◆ EXTRAIT DU TEXTE
□ □ □ □ □
Cette construction a été vécue comme une aventure à laquelle divers partenaires ont voulu s’associer, notamment ceux du monde économique. En l’occurrence, la Société des eaux minérales de Vals-les-Bains, qui a contribué, par une opération de mécénat, au financement du 1 % du bâtiment réalisé par Patrick Goutte : une fontaine dans un jardin minéral.
La qualité esthétique
C’est bien la démarche de qualité esthétique d’un bâtiment culturel qui fut l’élément fédérateur à ce niveau. Cette volonté se retrouve dans le traitement des « espaces verts » par Xavier Berrou, ingénieur paysagiste qui a conçu un principe d’aménagement des abords « sublimant la transparence » du bâtiment et également le paysage et la géologie du site, augmentant ainsi la lisibilité de l’espace.
Deux démarches photographiques ont accompagné cette construction. Eric Penot a réalisé un reportage photographique du chantier avec, en sujet principal, les ouvriers, bâtisseurs anonymes. Pierre Plattier, photographe d’architecture, a, pour sa part, travaillé avec la couleur sur l’esthétisme du bâtiment achevé et sur celui de son aménagement intérieur.
En tout état de cause, l’architecture de la BDP est un mode d’expression de la modernité culturelle. La bibliothèque est devenue le lieu culturel symbolique du territoire. Sa localisation dans un site remarquable est très liée à cet enjeu.
En effet, en partant du principe que la forme « entrepôt » et/ou la localisation en zone industrielle sont incompatibles avec la mission de l’édifice de participer à l’image de marque d’un service culturel et innovant, il était indispensable que la bibliothèque soit très bien localisée.
La localisation de l’édifice dans un site exceptionnel est le fruit d’une volonté tenace et celui d’un engagement – y compris financier – du conseil général, qui a assumé le surcoût.
Pour l’ensemble des acteurs, des partenaires et, au-delà, de la population, l’architecture d’un bâtiment public culturel a vocation à symboliser les fonctions que remplit le service qui l’habite. La BDP devait donc être perçue sans ambiguïté comme un édifice public au sens noble, c’est-à-dire relevant d’un pouvoir politique et représentant un service public.
Ceci est d’autant plus vrai lorsqu’il abrite une activité culturelle qui relève d’une conception politique particulière ne limitant pas le service public aux services de première nécessité. Le bâtiment se devait d’être alors d’une qualité architecturale irréprochable, image d’un service public conçu sur la même exigence.
□ □ □ □ □
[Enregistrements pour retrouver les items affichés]
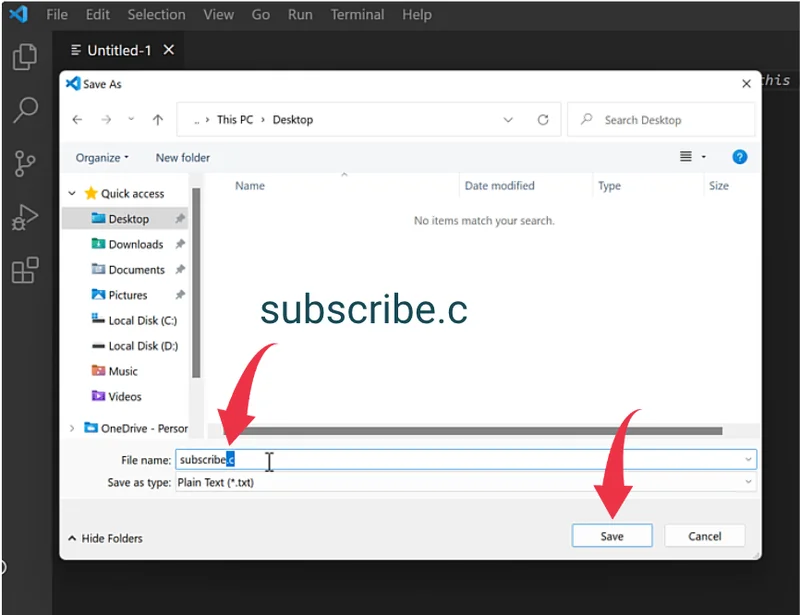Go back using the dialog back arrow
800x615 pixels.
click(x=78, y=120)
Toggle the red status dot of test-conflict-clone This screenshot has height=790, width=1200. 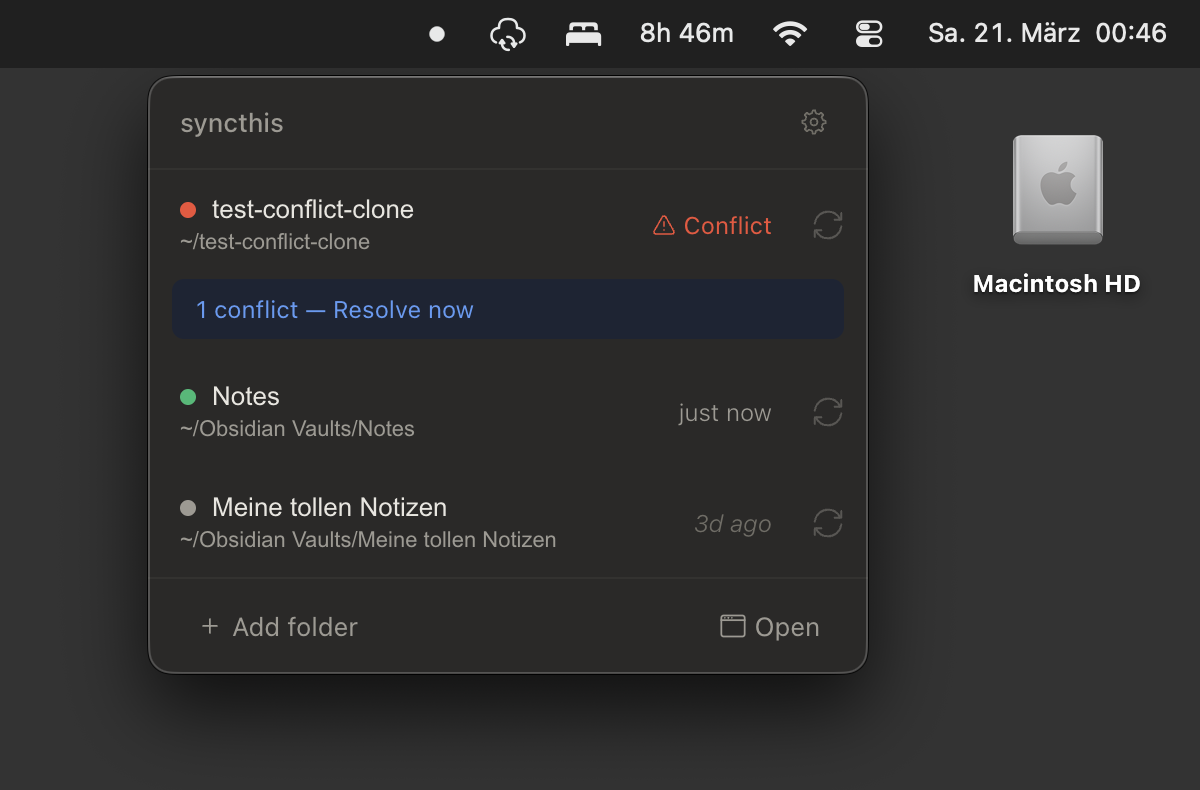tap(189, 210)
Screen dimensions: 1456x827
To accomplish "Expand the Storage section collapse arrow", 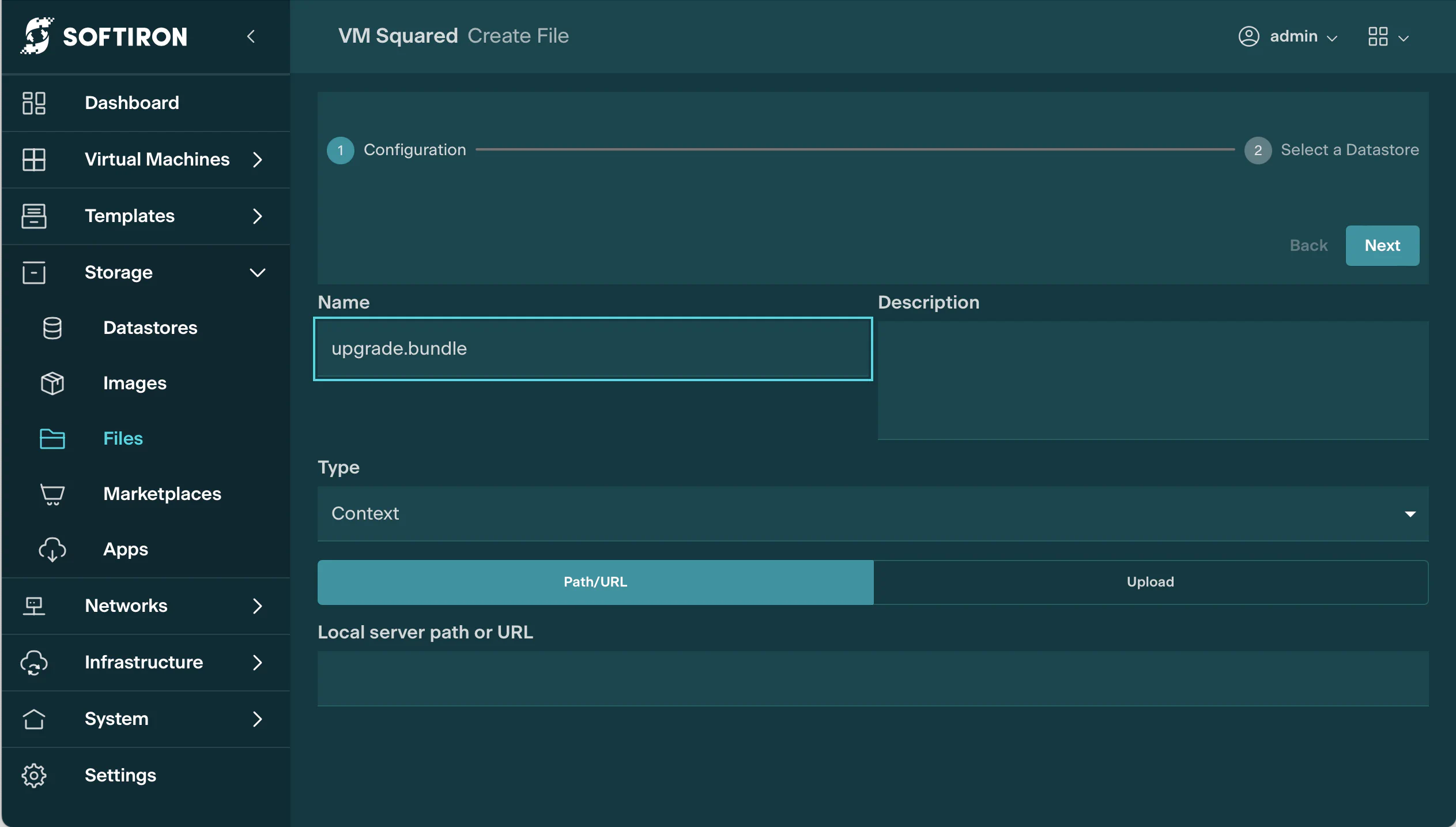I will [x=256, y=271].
□ □ □ □ □
◆ OBJECTIF 1
D'après l'extrait sur la construction de la bibliothèque, qui a réalisé le reportage photographique du chantier ?
◆ OBJECTIF 2
Citez le passage de l'extrait sur la construction de la bibliothèque qui s'ouvre sur les mots « La localisation de » et se clôt sur « assumé le surcoût. ».
◆ OBJECTIF 3
Selon l'extrait sur la construction de la bibliothèque, pourquoi était-il indispensable que la bibliothèque soit très bien localisée ?

◆ CORRIGÉ 1
Eric Penot.

◆ CORRIGÉ 2
La localisation de l’édifice dans un site exceptionnel est le fruit d’une volonté tenace et celui d’un engagement – y compris financier – du conseil général, qui a assumé le surcoût.

◆ CORRIGÉ 3
La forme « entrepôt » et la localisation en zone industrielle étaient jugées incompatibles avec la mission de l'édifice. Cette mission consistait à participer à l'image de marque d'un service culturel et innovant.